Open Pharmaceutical Sciences Journal
2016, 3 : 138-148Published online 2016 June 30. DOI: 10.2174/1874844901603010138
Publisher ID: PHARMSCI-3-138
RESEARCH ARTICLE
Design, Synthesis and Evaluation of Substituted 3-(1, 4-Diazepanyl)-Methyl-Phenyl-Sulphonamides as Potent 5-HT Antagonists in Cognitive Disorders
2 Department of Pharmaceutical Chemistry & Pharmacology, Prin. K. M. Kundanani College of Pharmacy, Mumbai, India
3 Department of Pharmacology and Toxicology, Bombay Veterinary College, Mumbai, India
* Address correspondence to this author at Department of Pharmaceutical Chemistry, Shobhaben Pratapbhai Patel School of Pharmacy & Technology Management, NMIMS University, V. L. Mehta Road, Vile Parle West, Mumbai, Pin: 400 056, Maharashtra, India; Tel: +91-9892291959, Fax: +91 – 22 -26185422; E-mail: vsvelingkar@gmail.com
ABSTRACT
Background:
3-(1, 4-diazepanyl)-methyl-phenyl-sulphonamides were prepared by reacting 3-nitrobenzaldehyde with substituted 1, 4-diazepanes which were reduced to obtain intermediate amines.
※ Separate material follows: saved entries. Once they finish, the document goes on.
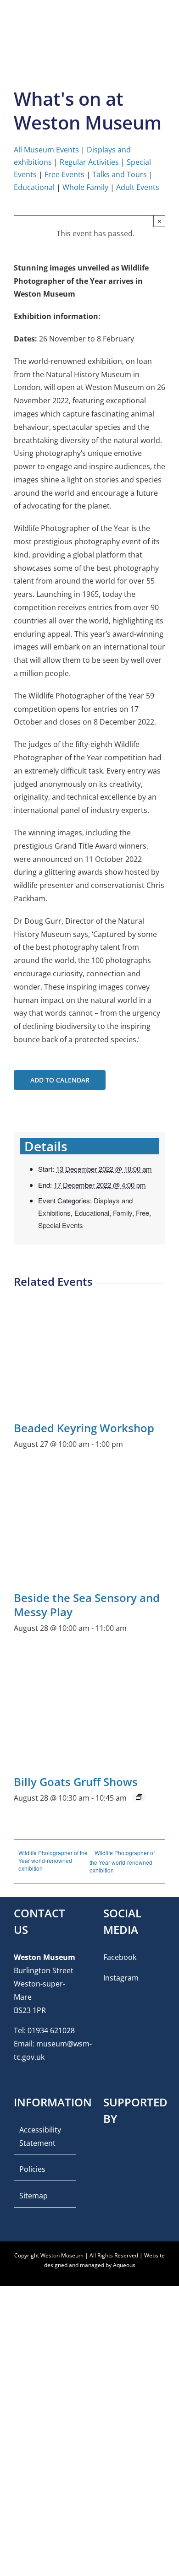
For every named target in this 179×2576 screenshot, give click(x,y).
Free (142, 1213)
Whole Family (85, 187)
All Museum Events (46, 150)
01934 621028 (51, 2030)
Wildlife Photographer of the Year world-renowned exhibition (53, 1860)
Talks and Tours (119, 174)
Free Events (64, 174)
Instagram (121, 1978)
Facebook (119, 1957)
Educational (34, 187)
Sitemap (33, 2196)
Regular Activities (89, 162)
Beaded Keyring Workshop (84, 1427)
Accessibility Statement (40, 2136)
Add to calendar (60, 1080)
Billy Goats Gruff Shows (76, 1781)
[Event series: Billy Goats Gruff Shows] (139, 1797)
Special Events (60, 1225)
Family (122, 1213)
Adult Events (137, 187)
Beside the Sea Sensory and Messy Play (87, 1604)
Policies (32, 2169)
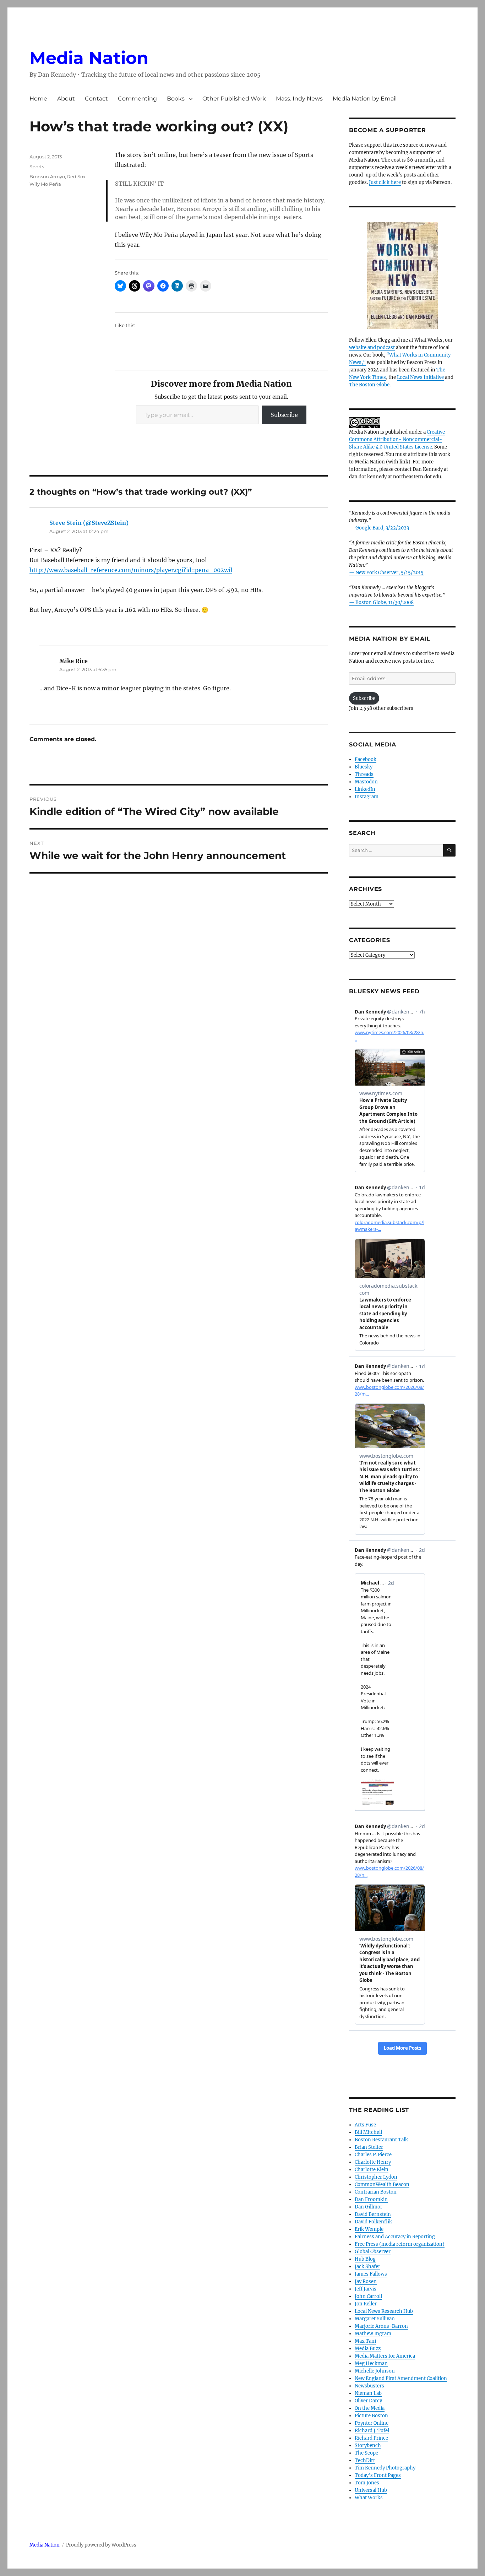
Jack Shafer (367, 2266)
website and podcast (372, 347)
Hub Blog (365, 2259)
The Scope (366, 2453)
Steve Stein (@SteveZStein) (89, 522)
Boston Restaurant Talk (381, 2140)
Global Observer (373, 2252)
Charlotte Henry (373, 2162)
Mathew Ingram (373, 2334)
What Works (369, 2498)
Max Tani (365, 2341)
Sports (36, 166)
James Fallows (371, 2274)
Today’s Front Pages (378, 2475)
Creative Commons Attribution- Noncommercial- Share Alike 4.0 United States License (397, 439)
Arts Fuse (365, 2125)
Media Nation (88, 58)
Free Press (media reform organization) (400, 2244)
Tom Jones (367, 2483)
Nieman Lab (368, 2393)
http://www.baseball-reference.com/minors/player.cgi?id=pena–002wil (130, 570)
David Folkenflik (373, 2222)
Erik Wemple (369, 2229)
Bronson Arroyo (47, 176)
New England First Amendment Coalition (401, 2378)
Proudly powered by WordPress (101, 2545)
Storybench (368, 2445)
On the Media (370, 2408)
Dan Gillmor (368, 2207)
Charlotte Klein (371, 2170)
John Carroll (368, 2296)
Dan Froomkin (371, 2199)
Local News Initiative (420, 377)
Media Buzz (368, 2349)
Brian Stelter (369, 2147)
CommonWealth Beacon (382, 2184)
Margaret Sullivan (375, 2319)
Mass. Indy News (299, 98)
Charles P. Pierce (373, 2155)
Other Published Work (234, 98)
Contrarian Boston (376, 2192)
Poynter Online (371, 2423)
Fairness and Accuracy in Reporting (395, 2237)
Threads (364, 774)
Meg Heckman (371, 2363)
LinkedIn (365, 789)
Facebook (365, 759)
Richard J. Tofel (372, 2431)
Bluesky (363, 767)
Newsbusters (369, 2386)
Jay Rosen (366, 2281)
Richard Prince (371, 2438)
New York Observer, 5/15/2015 (389, 573)
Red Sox (76, 176)
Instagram (366, 797)
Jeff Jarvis (365, 2289)
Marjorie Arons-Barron (381, 2326)
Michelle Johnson (375, 2371)
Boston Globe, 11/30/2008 (384, 602)
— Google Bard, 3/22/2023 (379, 528)
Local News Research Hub (384, 2311)
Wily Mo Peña (45, 184)
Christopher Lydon (376, 2177)
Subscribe (284, 414)
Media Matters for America (385, 2356)
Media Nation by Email (365, 98)
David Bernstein (373, 2214)
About (66, 98)
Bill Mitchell (368, 2132)
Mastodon (366, 782)
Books (176, 98)
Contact (96, 98)
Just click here (385, 182)
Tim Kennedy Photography (385, 2468)
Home (38, 98)
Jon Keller (366, 2304)
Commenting (137, 98)
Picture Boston (371, 2416)
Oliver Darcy (368, 2401)
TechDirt (365, 2460)
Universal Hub (371, 2490)
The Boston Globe (369, 385)
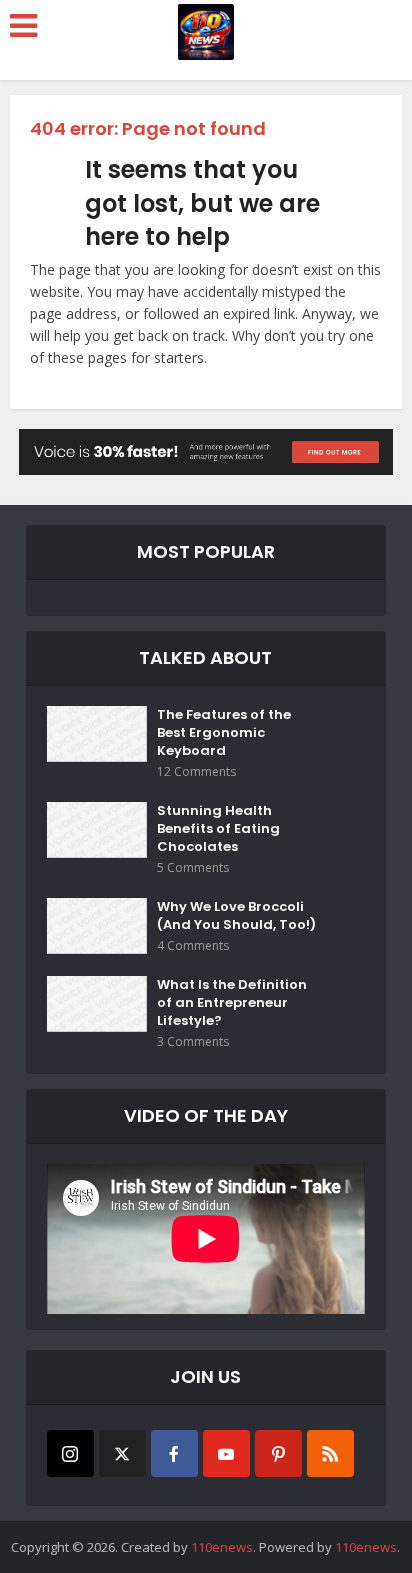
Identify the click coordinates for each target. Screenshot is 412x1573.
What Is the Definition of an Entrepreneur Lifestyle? (232, 1003)
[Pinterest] (278, 1453)
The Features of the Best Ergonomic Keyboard (224, 733)
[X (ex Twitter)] (122, 1453)
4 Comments (193, 945)
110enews (222, 1547)
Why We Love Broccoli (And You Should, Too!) (236, 916)
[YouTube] (226, 1453)
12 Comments (196, 771)
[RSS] (330, 1453)
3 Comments (193, 1041)
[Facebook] (174, 1453)
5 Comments (193, 867)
Reaction of these amines with substituted sulfonyl chlorides using TEA in DCM followed by KOH in methanol afforded compounds which under HCl salt formation with IPA.HCl gave title compounds with good yields.
Objective:
To synthesize and evaluate 3-(1, 4-diazepanyl)-methyl-phenyl-sulphonamides as 5-HT6 Antagonists in Cognitive Disorders.
Method:
Melting points were determined in open capillary tube and are found uncorrected. The completion of organic reactions and purity of the compounds were checked by TLC on pre-coated Silica gel aluminum plates using a mixture of chloroform and methanol (8:2, v/v) as an eluent. UV light or iodine vapour was used for visualization. Infrared (IR) spectra were recorded (in KBr) on a Fourier-transform IR, model IR Affinity-1 (SHIMADZU), and the values are expressed in cm-1. The 1H NMR spectra were obtained on multinuclear FT NMR Spectrometer, model Advance-II (Bruker), (400 MHz) using CDCl3 as solvent, Tetramethylsilane (TMS) as an internal standard. The chemical shift values are expressed as ppm (parts per million) units, downfield from TMS.
Results:
Experimental results of synthesized derivatives were shown comparable activity to the earlier reported derivatives in literature on 5-HT6 antagonist therapeutic area.
Conclusion:
It can be concluded that test compounds have an ability to prevent loss of memory.